The NFL might disappear from Comcast entirely on May 1 if the league and the cable giant do not come up with a new agreement.
Nearly 48 years after the passage of the Sports Broadcast Act of 1961, Ivy Johnson, a Republican staffer on the Senate Commerce Committee, has opined that when the act was passed because the NFL's had a commitment to offer games on free, over-the-air TV.
Here's a bulletin for Johnson and other staffers like Stewart Jeffries and Christal Sheppard and others from both sides of the aisle. Learn your history before you sprout off opinions.
It might enlighten you.
There was no cable or satellite TV back in 1961. The NFL sought an antitrust exemption because the rival football league, the American Football League, signed a five-year deal with the then rather small American Broadcasting Company to air most of the new league's games including the AFL Championship in 1960. The AFL borrowed a page from Branch Rickey's proposed Continental Baseball League that included a planned TV revenue share between Continental Baseball League franchises which called for the fledgling league to bundle the franchises and sell the TV rights as one entity. Major League Baseball had an antitrust exemption and routinely signed a national deal with the National Broadcasting Company with those revenues going to fund the players pension plan. Both American and National League franchises cut local deals and kept the money from games seen in the home team market. The NBA, NHL and NCAA were non factors in those days.

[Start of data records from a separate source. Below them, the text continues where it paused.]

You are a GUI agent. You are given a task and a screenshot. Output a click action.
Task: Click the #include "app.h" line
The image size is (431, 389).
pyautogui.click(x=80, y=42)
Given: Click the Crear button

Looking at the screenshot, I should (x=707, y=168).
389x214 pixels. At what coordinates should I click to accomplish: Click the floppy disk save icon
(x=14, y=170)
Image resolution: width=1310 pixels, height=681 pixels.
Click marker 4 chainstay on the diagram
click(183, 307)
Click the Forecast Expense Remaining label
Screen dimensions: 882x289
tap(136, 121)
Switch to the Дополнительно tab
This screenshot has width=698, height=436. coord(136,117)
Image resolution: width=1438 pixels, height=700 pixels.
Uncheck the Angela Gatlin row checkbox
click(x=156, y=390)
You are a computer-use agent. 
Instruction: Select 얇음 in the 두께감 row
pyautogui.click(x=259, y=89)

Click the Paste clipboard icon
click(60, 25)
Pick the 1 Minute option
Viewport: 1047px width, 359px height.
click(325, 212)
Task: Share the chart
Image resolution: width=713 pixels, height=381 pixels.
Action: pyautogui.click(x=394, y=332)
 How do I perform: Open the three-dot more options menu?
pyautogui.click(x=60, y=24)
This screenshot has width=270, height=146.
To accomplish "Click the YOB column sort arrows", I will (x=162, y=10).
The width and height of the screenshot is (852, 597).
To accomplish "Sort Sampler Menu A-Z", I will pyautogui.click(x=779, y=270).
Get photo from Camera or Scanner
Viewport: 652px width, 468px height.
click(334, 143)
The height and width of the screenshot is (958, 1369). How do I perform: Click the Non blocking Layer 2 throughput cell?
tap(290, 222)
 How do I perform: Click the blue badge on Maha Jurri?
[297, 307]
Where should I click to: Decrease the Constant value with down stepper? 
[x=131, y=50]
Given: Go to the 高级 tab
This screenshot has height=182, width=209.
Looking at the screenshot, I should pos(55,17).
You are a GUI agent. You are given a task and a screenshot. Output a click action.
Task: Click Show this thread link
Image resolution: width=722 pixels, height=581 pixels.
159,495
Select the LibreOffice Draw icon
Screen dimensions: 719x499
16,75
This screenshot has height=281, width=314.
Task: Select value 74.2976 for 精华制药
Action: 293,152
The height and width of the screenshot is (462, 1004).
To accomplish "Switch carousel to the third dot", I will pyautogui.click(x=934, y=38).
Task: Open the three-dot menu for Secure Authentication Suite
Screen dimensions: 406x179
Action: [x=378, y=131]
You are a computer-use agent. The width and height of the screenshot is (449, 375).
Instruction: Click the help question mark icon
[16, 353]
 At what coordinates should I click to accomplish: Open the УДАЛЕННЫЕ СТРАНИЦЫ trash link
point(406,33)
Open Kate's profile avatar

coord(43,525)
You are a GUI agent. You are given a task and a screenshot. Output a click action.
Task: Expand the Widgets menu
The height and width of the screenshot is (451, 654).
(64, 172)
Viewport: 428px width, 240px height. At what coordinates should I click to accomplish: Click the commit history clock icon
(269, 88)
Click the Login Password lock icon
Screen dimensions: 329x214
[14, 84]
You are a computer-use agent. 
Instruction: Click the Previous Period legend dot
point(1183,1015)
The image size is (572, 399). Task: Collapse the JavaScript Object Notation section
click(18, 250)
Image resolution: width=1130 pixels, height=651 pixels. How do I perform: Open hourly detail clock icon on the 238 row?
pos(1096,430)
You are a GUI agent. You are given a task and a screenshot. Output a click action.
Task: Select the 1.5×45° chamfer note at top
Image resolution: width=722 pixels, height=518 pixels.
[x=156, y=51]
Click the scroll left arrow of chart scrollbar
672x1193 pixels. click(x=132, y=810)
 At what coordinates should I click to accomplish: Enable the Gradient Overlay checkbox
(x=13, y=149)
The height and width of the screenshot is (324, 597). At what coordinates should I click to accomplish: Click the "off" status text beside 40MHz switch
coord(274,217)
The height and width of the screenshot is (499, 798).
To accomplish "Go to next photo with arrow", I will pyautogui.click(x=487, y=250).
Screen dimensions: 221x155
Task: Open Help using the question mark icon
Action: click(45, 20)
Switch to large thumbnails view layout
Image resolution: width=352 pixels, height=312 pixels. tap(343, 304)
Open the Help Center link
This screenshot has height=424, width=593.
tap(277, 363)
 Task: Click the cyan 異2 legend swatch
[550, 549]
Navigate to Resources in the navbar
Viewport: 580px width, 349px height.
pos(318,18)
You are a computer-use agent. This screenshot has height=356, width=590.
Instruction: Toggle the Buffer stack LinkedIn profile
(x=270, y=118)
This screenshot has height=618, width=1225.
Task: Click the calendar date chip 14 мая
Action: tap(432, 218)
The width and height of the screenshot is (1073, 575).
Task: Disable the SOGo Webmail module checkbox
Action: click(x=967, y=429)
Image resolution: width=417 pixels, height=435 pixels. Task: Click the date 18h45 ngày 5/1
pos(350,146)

It is very unlikely that the NFL could get billions of dollars annual if the 1960 rules were re-established. Here is a flash of Capital Hill staffers, in the old days, TV stations literally printed money but that is not the case today. George Preston Marshall could not replicate the old Washington Redskins network which consisted of the old Confederacy. The market that Marshall had included Jacksonville, Miami, Tampa, New Orleans, Charlotte, Dallas and Houston, all NFL cities today. The New York Giants network was all of New England along with New York and New Jersey. Green Bay had a poor network and it took quite a bit of pressure from NFL Commissioner Pete Rozelle to convince his owners in 1960 and 1961 to break up profitable networks for the New York Giants, Chicago Bears and Los Angeles Rams.
Over-the-air TV cannot compete for sports rights with regional cable networks or ESPN as cable networks get both licensing fees from cable subscribers and advertising. Over-the-air networks make money strictly from commercials.In virtually every American city with a sports franchise, owners have sold TV rights to cable companies like ESPN, Turner and the regional cable networks. The Sports Broadcasting Act of 1961 made the National Football League into the juggernaut it is today. If Congress wants to repeal the Sports Broadcast Act of 1961, the NFL might resemble baseball with rich teams in the big markets and struggling franchises in Kansas City, Buffalo, Green Bay, Jacksonville, Nashville, Charlotte and St. Louis.
Congress, if the representatives really feel like messing around with the NFL, can go with the nuclear option. Both chambers could blow up the 1966 legislation which allowed the merger of the NFL and AFL. They could create two, three or four football leagues where players could sell their services to different teams instead of the one franchise that selected them in the draft. That would create a different American football structure and end the Super Bowl as it is played today.
The NFL's success has been built in Washington, on Capital Hill. Perhaps Congressional staffers ought to look at 1960s era legislation instead of opining and understanding those pieces of legislation. The next decade will feature massive changes in technology in TV, radio, cell phones, broadband and computers. The staffers may look very foolish in the next decade when the changes come.